Take the records below and print them verbatim up to and including the line that carries "Given: Click the CLSID".

Records drawn from a dataset
........

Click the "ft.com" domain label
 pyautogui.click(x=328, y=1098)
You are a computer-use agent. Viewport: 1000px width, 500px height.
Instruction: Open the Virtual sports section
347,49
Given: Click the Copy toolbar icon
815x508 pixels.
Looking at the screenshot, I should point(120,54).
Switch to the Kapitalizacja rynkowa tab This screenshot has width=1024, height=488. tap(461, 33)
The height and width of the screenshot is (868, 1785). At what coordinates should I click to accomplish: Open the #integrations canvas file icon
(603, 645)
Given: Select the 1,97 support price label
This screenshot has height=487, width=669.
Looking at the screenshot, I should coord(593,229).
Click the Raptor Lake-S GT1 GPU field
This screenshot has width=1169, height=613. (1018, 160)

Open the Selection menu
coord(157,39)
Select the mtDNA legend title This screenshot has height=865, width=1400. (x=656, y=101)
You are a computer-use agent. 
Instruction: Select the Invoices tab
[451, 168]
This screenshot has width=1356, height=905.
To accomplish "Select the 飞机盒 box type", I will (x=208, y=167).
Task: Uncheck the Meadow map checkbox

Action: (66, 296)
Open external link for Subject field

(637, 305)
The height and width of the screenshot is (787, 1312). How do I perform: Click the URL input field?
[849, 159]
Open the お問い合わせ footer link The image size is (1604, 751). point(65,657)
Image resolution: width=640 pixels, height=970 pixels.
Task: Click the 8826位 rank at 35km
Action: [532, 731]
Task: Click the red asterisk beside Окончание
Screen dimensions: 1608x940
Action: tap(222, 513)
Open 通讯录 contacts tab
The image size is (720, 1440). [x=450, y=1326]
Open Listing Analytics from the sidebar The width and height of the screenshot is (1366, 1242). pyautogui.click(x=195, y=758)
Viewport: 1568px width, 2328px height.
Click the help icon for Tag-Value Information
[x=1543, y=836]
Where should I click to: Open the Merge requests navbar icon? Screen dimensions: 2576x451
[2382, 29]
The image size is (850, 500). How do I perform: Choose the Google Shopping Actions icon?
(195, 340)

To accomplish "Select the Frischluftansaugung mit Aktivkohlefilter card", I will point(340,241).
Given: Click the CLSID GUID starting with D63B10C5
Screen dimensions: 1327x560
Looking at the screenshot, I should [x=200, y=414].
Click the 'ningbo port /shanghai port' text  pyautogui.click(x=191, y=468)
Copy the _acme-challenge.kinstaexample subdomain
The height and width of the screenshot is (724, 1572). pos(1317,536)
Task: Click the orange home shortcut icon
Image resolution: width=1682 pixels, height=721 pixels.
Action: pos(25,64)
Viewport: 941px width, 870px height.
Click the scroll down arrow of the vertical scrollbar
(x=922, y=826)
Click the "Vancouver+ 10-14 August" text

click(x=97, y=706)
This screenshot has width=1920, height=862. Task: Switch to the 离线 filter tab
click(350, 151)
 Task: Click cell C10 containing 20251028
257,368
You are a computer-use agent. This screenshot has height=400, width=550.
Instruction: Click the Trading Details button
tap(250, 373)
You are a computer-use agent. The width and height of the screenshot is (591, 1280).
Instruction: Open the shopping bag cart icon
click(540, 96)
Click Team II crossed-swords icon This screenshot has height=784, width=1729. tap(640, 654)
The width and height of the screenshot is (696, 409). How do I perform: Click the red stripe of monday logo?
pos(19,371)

........

## Result:
Click the "ft.com" domain label
 pyautogui.click(x=328, y=1098)
You are a computer-use agent. Viewport: 1000px width, 500px height.
Instruction: Open the Virtual sports section
347,49
Given: Click the Copy toolbar icon
815x508 pixels.
Looking at the screenshot, I should point(120,54).
Switch to the Kapitalizacja rynkowa tab This screenshot has width=1024, height=488. tap(461, 33)
The height and width of the screenshot is (868, 1785). At what coordinates should I click to accomplish: Open the #integrations canvas file icon
(603, 645)
Given: Select the 1,97 support price label
This screenshot has height=487, width=669.
Looking at the screenshot, I should coord(593,229).
Click the Raptor Lake-S GT1 GPU field
This screenshot has width=1169, height=613. (1018, 160)

Open the Selection menu
coord(157,39)
Select the mtDNA legend title This screenshot has height=865, width=1400. (x=656, y=101)
You are a computer-use agent. 
Instruction: Select the Invoices tab
[451, 168]
This screenshot has width=1356, height=905.
To accomplish "Select the 飞机盒 box type", I will (x=208, y=167).
Task: Uncheck the Meadow map checkbox

Action: (66, 296)
Open external link for Subject field

(637, 305)
The height and width of the screenshot is (787, 1312). How do I perform: Click the URL input field?
[849, 159]
Open the お問い合わせ footer link The image size is (1604, 751). point(65,657)
Image resolution: width=640 pixels, height=970 pixels.
Task: Click the 8826位 rank at 35km
Action: [532, 731]
Task: Click the red asterisk beside Окончание
Screen dimensions: 1608x940
Action: tap(222, 513)
Open 通讯录 contacts tab
The image size is (720, 1440). [x=450, y=1326]
Open Listing Analytics from the sidebar The width and height of the screenshot is (1366, 1242). pyautogui.click(x=195, y=758)
Viewport: 1568px width, 2328px height.
Click the help icon for Tag-Value Information
[x=1543, y=836]
Where should I click to: Open the Merge requests navbar icon? Screen dimensions: 2576x451
[2382, 29]
The image size is (850, 500). How do I perform: Choose the Google Shopping Actions icon?
(195, 340)

To accomplish "Select the Frischluftansaugung mit Aktivkohlefilter card", I will point(340,241).
Given: Click the CLSID GUID starting with D63B10C5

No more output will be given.